Kenya: La sécheresse plonge 3,5 millions de Kényans en situation d’urgence alimentaire

Selon un rapport publié par l’Autorité intergouvernementale pour le développement (IGAD), au moins 3,5 millions de Kényans ont désespérément besoin d’aide alimentaire à la suite d’une sécheresse atroce.

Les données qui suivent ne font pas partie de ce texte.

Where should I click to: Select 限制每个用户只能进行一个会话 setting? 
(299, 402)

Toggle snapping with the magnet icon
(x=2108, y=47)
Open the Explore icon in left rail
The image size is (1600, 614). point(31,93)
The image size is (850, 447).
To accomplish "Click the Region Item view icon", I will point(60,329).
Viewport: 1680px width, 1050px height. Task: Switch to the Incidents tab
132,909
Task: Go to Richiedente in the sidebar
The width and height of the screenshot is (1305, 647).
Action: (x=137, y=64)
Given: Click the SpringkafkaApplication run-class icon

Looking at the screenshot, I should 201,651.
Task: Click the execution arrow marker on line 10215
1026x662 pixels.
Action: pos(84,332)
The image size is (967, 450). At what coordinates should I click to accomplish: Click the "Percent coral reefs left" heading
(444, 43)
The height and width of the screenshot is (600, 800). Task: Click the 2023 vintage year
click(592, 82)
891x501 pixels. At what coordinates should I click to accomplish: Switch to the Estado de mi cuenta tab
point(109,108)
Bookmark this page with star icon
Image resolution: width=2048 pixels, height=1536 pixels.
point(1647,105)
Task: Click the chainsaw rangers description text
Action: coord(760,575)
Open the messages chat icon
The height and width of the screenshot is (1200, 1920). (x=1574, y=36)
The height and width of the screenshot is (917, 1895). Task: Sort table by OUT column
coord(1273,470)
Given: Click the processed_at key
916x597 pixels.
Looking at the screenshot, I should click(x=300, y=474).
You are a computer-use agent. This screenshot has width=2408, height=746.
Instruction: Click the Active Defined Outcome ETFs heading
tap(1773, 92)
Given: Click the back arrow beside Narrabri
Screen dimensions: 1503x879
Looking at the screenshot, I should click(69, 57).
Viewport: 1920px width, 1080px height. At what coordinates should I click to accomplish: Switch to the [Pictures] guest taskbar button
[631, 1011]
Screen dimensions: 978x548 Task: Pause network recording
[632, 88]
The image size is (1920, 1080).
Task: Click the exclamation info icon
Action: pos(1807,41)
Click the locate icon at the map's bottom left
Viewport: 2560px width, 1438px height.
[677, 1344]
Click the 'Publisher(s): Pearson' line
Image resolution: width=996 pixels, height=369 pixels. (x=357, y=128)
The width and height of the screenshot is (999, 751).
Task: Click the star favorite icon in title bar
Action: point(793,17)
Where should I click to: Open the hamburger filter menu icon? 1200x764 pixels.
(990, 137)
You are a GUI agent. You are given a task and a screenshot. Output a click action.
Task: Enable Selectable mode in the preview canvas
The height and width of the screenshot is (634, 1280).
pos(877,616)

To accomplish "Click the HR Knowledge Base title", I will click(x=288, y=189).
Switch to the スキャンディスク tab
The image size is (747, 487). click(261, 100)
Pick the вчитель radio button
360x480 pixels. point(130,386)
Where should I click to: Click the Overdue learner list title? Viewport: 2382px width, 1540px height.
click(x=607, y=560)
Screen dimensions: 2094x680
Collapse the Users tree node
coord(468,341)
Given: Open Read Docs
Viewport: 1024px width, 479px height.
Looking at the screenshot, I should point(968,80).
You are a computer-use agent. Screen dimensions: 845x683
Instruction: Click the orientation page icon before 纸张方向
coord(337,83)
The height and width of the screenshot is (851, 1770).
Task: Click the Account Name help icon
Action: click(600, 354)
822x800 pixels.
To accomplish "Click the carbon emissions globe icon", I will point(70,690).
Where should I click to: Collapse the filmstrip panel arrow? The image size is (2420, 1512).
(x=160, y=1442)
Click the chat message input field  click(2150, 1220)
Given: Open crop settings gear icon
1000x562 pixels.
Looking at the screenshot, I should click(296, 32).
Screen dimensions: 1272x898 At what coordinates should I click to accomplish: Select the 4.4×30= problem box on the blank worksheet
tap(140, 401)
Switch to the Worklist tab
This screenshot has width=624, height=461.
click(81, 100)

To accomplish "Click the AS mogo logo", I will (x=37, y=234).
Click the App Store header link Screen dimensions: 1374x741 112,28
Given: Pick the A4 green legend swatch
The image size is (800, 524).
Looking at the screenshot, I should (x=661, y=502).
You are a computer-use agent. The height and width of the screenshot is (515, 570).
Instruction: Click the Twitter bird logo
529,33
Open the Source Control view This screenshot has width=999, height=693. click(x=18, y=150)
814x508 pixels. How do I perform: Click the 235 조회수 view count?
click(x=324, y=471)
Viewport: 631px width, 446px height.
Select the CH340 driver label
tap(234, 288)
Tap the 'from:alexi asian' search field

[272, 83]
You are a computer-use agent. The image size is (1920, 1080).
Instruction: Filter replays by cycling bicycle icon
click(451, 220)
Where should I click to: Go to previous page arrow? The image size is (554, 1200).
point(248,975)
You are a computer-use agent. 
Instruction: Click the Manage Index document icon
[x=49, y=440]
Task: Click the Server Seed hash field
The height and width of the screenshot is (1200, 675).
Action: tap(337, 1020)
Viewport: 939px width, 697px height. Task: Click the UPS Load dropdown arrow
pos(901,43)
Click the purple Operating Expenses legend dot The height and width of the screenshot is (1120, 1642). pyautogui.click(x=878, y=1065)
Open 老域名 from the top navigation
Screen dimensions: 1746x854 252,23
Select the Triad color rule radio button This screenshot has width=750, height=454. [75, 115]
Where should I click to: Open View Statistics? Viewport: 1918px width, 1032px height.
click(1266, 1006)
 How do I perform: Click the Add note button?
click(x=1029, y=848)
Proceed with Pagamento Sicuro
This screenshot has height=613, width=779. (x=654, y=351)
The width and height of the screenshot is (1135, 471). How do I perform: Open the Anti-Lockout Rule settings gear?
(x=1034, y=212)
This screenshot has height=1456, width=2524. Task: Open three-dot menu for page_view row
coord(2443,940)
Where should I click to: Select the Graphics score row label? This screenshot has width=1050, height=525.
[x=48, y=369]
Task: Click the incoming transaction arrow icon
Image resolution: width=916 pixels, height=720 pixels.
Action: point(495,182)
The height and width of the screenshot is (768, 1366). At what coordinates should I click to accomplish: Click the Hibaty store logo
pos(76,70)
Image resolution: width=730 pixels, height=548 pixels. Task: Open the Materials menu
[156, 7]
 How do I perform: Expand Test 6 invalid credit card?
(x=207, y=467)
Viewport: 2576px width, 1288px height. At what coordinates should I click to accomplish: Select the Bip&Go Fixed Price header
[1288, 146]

Le rapport de l’IGAD publié le week-end, dans le contexte d’une prévision de faibles pluies de mars à mai, indique que la situation alimentaire ne peut qu’empirer. Les niveaux de précipitations dans les zones arides et semi-arides du nord du Kenya ont été de 26 à 50 % inférieurs aux prévisions au cours de la saison des pluies d’octobre à décembre de l’année dernière. Le Kenya, l’Éthiopie et la Somalie seront les plus durement touchés par la crise de la sécheresse, selon l’étude. Au Kenya, les terres arides et semi-arides sont les plus touchées, le pays ayant subi une baisse de 70 % de la production agricole. La plupart des régions du pays ont connu peu ou pas de précipitations depuis 2020 et ce sera la quatrième saison consécutive que les pluies ne répondront pas aux attentes traditionnelles.

Pénurie de  nourriture

Selon le Bureau des Nations Unies pour la coordination des affaires humanitaires, OCHA, cité par Nation Africa,  plus de 90 % des sources d’eau à ciel ouvert dans les terres arides et semi-arides du Kenya se sont asséchées et les autres ne devraient durer qu’entre un et deux mois. OCHA avertit que les communautés riveraines du lac Turkana ne peuvent pas continuer à survivre grâce à la pêche. Les appels se multiplient en faveur d’une intervention d’urgence pour soutenir les pasteurs et les habitants des comtés du nord du Kenya confrontés à la famine. La sécheresse a également poussé des centaines d’animaux sauvages de leur habitat naturel vers des fermes privées, à la recherche d’eau et de pâturages. Le Département météorologique du Kenya, KMD, a déjà mis en garde contre la mauvaise répartition des précipitations pour le reste de la saison des pluies de mars à mai, attribuant cette éventualité à la basse pression sur l’hémisphère sud et à la haute pression sur l’hémisphère nord qui l’a rendue défavorable pour le pays à recevoir des pluies.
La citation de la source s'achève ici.